Notice more TV ads lately? You’re not imagining it.
The amount of commercial time on cable TV keeps increasing as networks try to make up for shrinking audiences by stuffing more ads into every hour of television. That’s despite years of promises to cut back on ads.
Last quarter, commercial time rose 1 percent, according to Michael Nathanson, an analyst at MoffettNathanson LLC. After declining in 2017, the volume of ads increased every quarter last year and expanded again in the first half of 2019, he says. Fox was the only major cable network group to lower its ads last quarter, cutting them by 2 percent, according to Nathanson’s analysis.
As TV viewership declines and more consumers jump to streaming services like Netflix, media companies have only a couple of options to generate the advertising revenue that Wall Street expects: They can raise prices, run more commercials or do a little of both.
“Look at the decline in ratings,” Nathanson says. “Everyone’s got pressure to make their quarterly numbers. Long-term, it’s a very bad decision, but you don’t want to miss your numbers and have your stock go down.”

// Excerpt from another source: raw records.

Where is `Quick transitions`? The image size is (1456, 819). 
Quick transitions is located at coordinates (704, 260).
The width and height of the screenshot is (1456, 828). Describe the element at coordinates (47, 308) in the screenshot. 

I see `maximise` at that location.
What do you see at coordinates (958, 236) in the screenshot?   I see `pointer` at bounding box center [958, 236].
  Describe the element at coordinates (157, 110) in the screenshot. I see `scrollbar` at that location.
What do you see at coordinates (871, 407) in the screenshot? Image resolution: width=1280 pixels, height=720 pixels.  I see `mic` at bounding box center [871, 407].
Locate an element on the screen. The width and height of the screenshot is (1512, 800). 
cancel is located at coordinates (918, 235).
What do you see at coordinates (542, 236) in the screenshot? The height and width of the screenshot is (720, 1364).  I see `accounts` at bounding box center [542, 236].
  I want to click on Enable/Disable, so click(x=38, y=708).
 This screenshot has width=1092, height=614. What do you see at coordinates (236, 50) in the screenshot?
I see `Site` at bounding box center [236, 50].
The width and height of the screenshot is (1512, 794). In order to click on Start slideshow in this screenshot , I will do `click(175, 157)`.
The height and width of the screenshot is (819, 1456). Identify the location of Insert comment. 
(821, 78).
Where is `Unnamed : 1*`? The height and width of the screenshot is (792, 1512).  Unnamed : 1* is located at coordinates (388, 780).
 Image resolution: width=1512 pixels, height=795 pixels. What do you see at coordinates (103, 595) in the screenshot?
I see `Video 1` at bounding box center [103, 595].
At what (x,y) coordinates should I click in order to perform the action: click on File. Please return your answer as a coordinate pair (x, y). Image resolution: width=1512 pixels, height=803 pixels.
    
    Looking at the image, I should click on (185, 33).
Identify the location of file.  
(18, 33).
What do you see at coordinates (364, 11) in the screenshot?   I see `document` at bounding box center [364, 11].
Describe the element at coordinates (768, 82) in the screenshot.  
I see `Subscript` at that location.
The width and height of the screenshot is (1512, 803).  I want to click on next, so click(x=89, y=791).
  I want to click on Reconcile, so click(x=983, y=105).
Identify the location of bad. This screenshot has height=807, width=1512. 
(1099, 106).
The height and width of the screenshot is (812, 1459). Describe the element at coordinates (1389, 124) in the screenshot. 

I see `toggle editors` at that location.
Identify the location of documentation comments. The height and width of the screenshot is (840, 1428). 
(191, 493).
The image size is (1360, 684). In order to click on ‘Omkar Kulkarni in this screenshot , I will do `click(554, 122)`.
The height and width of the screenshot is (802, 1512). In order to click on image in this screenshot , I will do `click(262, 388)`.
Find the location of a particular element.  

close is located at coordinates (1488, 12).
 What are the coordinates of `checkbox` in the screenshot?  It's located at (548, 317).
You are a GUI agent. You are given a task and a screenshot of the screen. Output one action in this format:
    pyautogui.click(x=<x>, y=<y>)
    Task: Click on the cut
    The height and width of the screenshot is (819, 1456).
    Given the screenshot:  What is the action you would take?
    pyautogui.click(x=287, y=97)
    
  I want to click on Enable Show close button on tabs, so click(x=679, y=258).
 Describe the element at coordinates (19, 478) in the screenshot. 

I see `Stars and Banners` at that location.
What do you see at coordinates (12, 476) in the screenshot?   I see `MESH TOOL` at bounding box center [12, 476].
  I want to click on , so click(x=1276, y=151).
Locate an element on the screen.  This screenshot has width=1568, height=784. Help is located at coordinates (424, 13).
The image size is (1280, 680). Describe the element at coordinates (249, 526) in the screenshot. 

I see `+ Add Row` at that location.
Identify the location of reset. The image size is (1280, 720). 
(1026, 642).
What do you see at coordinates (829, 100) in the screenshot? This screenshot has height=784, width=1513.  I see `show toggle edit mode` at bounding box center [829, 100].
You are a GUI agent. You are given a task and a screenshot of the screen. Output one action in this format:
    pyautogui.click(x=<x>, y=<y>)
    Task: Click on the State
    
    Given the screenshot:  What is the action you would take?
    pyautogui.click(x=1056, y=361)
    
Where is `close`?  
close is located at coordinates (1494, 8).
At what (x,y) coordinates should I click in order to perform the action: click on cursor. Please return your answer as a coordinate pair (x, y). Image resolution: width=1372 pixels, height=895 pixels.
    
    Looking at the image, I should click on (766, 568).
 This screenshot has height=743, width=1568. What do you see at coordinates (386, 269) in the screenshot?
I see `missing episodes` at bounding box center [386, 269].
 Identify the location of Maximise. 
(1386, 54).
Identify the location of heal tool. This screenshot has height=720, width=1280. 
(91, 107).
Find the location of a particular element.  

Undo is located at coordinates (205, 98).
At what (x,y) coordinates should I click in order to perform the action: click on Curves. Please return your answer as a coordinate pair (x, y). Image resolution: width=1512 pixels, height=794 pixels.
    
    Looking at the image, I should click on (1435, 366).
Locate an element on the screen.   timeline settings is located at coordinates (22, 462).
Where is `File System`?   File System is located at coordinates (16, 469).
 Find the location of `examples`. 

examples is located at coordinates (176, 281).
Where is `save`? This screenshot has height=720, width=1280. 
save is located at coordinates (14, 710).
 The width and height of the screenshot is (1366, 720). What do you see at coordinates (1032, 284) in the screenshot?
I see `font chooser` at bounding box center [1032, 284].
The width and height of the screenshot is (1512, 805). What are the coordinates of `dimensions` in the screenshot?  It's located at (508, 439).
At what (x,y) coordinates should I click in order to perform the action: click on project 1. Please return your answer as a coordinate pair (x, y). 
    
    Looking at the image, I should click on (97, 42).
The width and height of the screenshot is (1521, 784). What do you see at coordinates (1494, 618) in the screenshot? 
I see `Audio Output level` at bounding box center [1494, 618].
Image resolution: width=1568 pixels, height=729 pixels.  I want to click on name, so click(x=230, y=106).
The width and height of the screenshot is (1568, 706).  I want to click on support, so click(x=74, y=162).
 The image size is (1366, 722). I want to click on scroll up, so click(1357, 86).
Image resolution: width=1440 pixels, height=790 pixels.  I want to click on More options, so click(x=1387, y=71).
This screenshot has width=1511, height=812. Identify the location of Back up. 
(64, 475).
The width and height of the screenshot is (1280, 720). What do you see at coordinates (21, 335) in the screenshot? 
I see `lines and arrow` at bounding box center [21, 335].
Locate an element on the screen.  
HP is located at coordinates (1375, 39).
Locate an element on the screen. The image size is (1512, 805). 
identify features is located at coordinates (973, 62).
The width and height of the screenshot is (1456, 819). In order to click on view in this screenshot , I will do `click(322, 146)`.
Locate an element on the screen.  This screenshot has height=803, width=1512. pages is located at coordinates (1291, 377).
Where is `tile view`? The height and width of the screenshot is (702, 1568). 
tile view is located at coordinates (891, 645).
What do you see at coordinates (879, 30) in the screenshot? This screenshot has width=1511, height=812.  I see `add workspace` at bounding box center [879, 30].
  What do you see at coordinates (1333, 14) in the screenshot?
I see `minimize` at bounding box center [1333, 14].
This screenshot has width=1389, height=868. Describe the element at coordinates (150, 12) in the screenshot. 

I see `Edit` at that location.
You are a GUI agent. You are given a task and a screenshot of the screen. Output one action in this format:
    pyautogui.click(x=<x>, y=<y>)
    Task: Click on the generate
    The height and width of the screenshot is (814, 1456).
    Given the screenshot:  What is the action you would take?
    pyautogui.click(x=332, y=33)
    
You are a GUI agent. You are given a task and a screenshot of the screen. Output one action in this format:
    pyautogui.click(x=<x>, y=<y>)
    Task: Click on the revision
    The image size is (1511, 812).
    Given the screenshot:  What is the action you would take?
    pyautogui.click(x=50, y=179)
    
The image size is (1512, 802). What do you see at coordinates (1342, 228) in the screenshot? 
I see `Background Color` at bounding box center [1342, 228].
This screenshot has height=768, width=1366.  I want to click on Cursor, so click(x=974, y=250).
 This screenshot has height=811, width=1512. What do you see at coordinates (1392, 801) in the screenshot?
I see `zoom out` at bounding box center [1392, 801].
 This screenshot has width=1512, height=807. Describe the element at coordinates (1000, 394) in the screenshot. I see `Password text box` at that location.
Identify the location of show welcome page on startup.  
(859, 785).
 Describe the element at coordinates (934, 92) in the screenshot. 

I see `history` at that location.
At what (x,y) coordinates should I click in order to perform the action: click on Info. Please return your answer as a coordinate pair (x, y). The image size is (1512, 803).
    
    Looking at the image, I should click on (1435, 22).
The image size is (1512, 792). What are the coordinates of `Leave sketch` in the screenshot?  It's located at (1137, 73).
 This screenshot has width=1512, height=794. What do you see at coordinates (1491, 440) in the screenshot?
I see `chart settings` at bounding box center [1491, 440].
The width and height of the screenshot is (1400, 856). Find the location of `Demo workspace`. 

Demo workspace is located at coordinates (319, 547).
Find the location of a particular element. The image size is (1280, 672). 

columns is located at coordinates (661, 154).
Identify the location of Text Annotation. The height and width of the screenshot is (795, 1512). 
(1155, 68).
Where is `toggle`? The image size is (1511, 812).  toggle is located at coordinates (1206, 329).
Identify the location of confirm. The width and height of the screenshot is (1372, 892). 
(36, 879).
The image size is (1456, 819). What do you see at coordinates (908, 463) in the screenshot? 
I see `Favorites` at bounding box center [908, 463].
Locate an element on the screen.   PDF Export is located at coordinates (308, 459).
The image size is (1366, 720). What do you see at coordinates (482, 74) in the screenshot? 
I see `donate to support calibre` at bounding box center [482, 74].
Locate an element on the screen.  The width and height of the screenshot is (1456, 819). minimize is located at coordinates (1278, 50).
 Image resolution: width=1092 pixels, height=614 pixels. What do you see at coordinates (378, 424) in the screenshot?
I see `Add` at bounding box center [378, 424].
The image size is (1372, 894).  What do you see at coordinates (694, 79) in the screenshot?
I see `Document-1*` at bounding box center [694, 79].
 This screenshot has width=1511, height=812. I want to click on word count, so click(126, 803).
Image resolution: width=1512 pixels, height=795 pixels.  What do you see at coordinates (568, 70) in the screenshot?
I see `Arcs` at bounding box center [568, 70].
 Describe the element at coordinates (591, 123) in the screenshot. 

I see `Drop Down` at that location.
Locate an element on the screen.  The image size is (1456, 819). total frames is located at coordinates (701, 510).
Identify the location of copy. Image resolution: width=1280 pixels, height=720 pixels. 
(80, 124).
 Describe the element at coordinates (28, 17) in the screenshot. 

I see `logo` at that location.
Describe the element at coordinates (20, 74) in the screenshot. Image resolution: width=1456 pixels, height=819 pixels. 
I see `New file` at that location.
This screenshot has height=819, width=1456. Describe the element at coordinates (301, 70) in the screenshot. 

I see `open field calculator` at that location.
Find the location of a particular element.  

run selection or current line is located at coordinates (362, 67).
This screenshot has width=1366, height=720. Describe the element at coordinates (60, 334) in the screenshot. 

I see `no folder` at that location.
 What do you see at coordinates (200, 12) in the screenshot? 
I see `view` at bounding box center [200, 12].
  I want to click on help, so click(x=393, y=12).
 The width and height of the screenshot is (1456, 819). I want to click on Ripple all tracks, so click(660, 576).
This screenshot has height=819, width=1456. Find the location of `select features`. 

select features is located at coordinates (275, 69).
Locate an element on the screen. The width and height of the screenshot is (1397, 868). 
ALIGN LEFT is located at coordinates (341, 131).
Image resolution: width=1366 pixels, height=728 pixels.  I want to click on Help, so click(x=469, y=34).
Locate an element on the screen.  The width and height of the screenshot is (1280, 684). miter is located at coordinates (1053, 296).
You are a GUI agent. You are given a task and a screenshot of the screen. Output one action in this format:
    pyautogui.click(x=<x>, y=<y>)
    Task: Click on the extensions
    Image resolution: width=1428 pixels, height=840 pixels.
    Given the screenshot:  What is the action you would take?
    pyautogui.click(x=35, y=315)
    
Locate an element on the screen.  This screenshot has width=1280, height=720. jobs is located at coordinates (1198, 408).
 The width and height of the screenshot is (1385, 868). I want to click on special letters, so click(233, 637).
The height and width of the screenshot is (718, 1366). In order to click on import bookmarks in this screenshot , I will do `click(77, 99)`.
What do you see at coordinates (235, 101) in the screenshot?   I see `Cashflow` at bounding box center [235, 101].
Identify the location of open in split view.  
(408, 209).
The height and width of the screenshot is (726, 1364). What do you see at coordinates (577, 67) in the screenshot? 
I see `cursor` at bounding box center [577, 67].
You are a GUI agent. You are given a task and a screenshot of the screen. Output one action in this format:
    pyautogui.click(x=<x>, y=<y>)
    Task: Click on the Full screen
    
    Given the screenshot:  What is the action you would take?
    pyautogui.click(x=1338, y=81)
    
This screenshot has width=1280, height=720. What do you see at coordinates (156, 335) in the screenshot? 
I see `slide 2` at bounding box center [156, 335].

Media companies are adding more commercials because sponsors are more sensitive to price increases than to clutter, says Brian Wieser, global president of business intelligence at the advertising giant GroupM.
And if a TV network were to cut the time allotted for commercials, it would need to boost advertising rates to make up the difference—a tough sell if rival networks aren’t doing the same, Wieser adds.
The result is “an economic standoff” between the networks and advertisers, according to Howard Shimmel, the former chief research officer at Turner, which is now part of AT&T. And the losers are viewers.
“Networks can’t afford to cut their commercial loads dramatically without it affecting ad revenue,” says Shimmel, who now runs his own consulting firm. “And ad agencies aren’t willing to accept dramatically higher prices for more commercial time.”
The big issue isn’t the total amount of commercial time—but the long breaks that viewers must endure, Shimmel says.
“If you have to wait six minutes for your content to come back in a world where people have remotes and can quickly switch to Netflix or Hulu, that exacerbates the issue,” he adds.
Too many commercials probably isn’t the main reason people cancel their cable-TV service, he says. “But it’s definitely in the top five.”
Media companies say they get it and have pledged in the past to scale back commercials to avoid alienating younger viewers accustomed to watching TV ad-free on Netflix. By airing fewer ads, networks maintain, the remaining ones will become more memorable, and thus more valuable, allowing them to charge more.
In 2016, for example, Turner cut the commercial time on TruTV and three new shows on TNT.
But these moves haven’t extended across the company. Turner’s commercial load rose 2.4% last quarter to more than 12 minutes per hour, according to Nathanson. A spokesman for the broadcaster said the increase reflected higher ad loads at the kids channel Boomerang, while TruTV cut its ad minutes by 8% and other networks were little changed.
AT&T, which bought Turner parent Time Warner last year, has said the $85 billion deal will ultimately lead to fewer commercials. The company expects to harvest valuable viewer data that leads to higher ad rates.
In 2017, Viacom CEO Bob Bakish said during an earnings call that his company’s commercial minutes “were unhealthily high” and that he planned to reduce them. Viacom currently has the most commercial time of the major cable network owners, with over 14 minutes every hour, Nathanson says. A Viacom spokesman declined to comment.
In February 2018, Linda Yaccarino, chairman of advertising and client partnerships at Comcast’s NBCUniversal, pledged to reduce primetime commercial minutes by 10 percent across its networks, which include USA, MSNBC and Bravo. The company has followed through on that promise and plans to cut more ads during primetime next year, spokesman Joe Benarroch says.
“Ad reduction is something NBCU takes extremely seriously,” Benarroch says, adding that “there’s still more to be done.”
Sometimes programming changes can drive shifts in advertising. A+E Networks raised the ad load at its newer Viceland channel by almost 19 percent after a few years of reduced commercial time. The increase lifted A+E’s overall load by 3.2 percent in the second quarter.
Long-term, the creeping increase in ad loads should be a worry. Nathanson’s firm surveyed consumers and found that “the No. 1 reason people like Netflix is because it’s commercial-free.”